Thanks again for all your help. I really appreciate it.
Brad
void
debugger()
{
static int current_debugger = -1;
if (current_debugger >= 0 && current_debugger < debuggers.size()) {
BaseRemoteGDB *gdb = debuggers[current_debugger];
if (!gdb->isattached()) {
gdb->listener->accept();
}
if (gdb->isattached()) {
gdb->trap(SIGILL);
}
}
}
-----Original Message-----
From: Ali Saidi [mailto:[EMAIL PROTECTED]
Sent: Monday, June 02, 2008 6:29 PM
To: Beckmann, Brad
Subject: Re: [m5-users] Config File for Linux 2.6.22
On Jun 2, 2008, at 8:16 PM, Beckmann, Brad wrote:
Hi Ali,
I've been having problems creating a build of Linux 2.6.22 that
matches with the supported Tsunami platform in M5. I think the
source
of problems is incorrectly configuring the VGA device and I want to
go
back to the configuration question (see below) that I asked a few
weeks ago.
I noticed that the M5 patches make changes to the following files:
arch/alpha/Kconfig, arch/alpha/kernel/console.c, and
arch/alpha/kernel/proto.h. In particular, these changes appear to
allow the DUMMY_CONSOLE to be built without the VGA_HOSE being
defined. To avoid the define dependencies on VGA_HOSE, the changes
also switch some "#ifdef CONFIG_VGA_HOSE" lines to "#ifdef
CONFIG_VGA_HOSE1". Is my understanding correct?
Yea, some dependence was introduced in the 2.6.22 kernel that I really
haven't looked at, but that required a VGA adapter to be added to
configuration. Since we don't even support probing of the VGA device,
that had to be removed.
The problem with these changes is they appear incomplete without the
necessary changes to the config files. Specifically, I assume one
needs to remove the dependency between VGA_HOSE and ALPHA_GENERIC in
Kconfig.
Therefore, CONFIG_DUMMY_CONSOLE, CONFIG_ALPHA_GENERIC, and
CONFIG_ALPHA_LEGACY_START_ADDRESS are defined, while
CONFIG_VGA_CONSOLE, CONFIG_VGA_HOSE, and CONFIG_VGA_HOSE1 are not
defined. The result is the kernel builds with empty implementations
of the
find_console_vga_hose() and locate_and_init_vga() functions. Is my
configuration assumption correct?
Well, all you need to do is not enable any VGA adapters in your kernel
configuration file and there isn't a problem.
So with the above configuration, I encounter a M5 assertion check
that
appears to be caused by an incorrectly "faked" device. In
particular,
the following trace indicates the faulting address is 0x801fc0001ef
which maps in between the fake_ata0 and fake_ata1 devices. I have a
sucpicion that this error is caused by the vga device not really
being
removed, but I'm not sure. What is your opinion?
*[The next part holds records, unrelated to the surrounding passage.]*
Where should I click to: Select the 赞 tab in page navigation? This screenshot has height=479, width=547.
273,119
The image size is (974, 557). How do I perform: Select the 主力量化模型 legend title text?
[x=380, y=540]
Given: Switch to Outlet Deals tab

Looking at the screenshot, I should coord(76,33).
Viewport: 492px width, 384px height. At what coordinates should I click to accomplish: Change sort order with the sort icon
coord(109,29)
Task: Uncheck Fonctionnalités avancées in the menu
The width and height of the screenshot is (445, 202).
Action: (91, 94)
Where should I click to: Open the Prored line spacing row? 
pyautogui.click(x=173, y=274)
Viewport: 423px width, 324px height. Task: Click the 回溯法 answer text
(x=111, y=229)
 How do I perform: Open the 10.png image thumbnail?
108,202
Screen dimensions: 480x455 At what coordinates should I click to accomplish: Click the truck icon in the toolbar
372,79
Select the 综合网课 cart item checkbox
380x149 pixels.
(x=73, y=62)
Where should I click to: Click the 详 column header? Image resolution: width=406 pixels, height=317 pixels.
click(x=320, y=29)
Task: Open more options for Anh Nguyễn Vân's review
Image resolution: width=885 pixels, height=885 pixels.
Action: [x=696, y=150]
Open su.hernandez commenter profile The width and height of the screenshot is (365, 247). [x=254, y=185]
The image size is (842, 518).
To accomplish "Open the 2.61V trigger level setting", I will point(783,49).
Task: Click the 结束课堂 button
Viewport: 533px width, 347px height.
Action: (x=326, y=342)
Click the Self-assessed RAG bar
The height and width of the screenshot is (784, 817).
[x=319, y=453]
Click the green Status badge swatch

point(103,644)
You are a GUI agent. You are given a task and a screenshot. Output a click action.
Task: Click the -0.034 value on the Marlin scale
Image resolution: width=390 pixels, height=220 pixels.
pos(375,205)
1942464295500: testsys.membus: recvAtomic: packet src 3 dest -1 addr
0x801fc0001ef cmd ReadReq
1942464295500: testsys.membus: Unable to find destination for addr:
0x801fc0001ef, will use default port
1942464295500: testsys.membus.responder: Device
testsys.membus.responder
read to bad address va=0x801fc0001ef size=1
The VGA device has a BadDevice where it is, I don't know why you're
seeing that.
Finally, I wanted to get a stack trace of the kernel when this error
occurs, but I'm having a problem calling the Linux kernel debugger
from
the user-level debugger on M5. The website
(http://www.m5sim.org/wiki/index.php/Debugging_M5) indicates the
kernel
debugger can be called by a 'call Debugger()' command, but I think
that
is assuming the Debugger() function is defined? Who defines the
Debugger function, because I receive a 'No symbol "Debugger" in
current
context.' Error when I try to call the Debugger function from the M5
debugger.
The case on the webpage is wrong, it should be debugger(). The
function is defined in remote_gdb.cc although you would need to
schedule a break cycle (schedBreakCycle() from within the gdb instance
that is debugging m5 would work), before you hit that error.
I've attached a linux 2.6.22 config file I just created. It builds and
successfully boots to the bash prompt.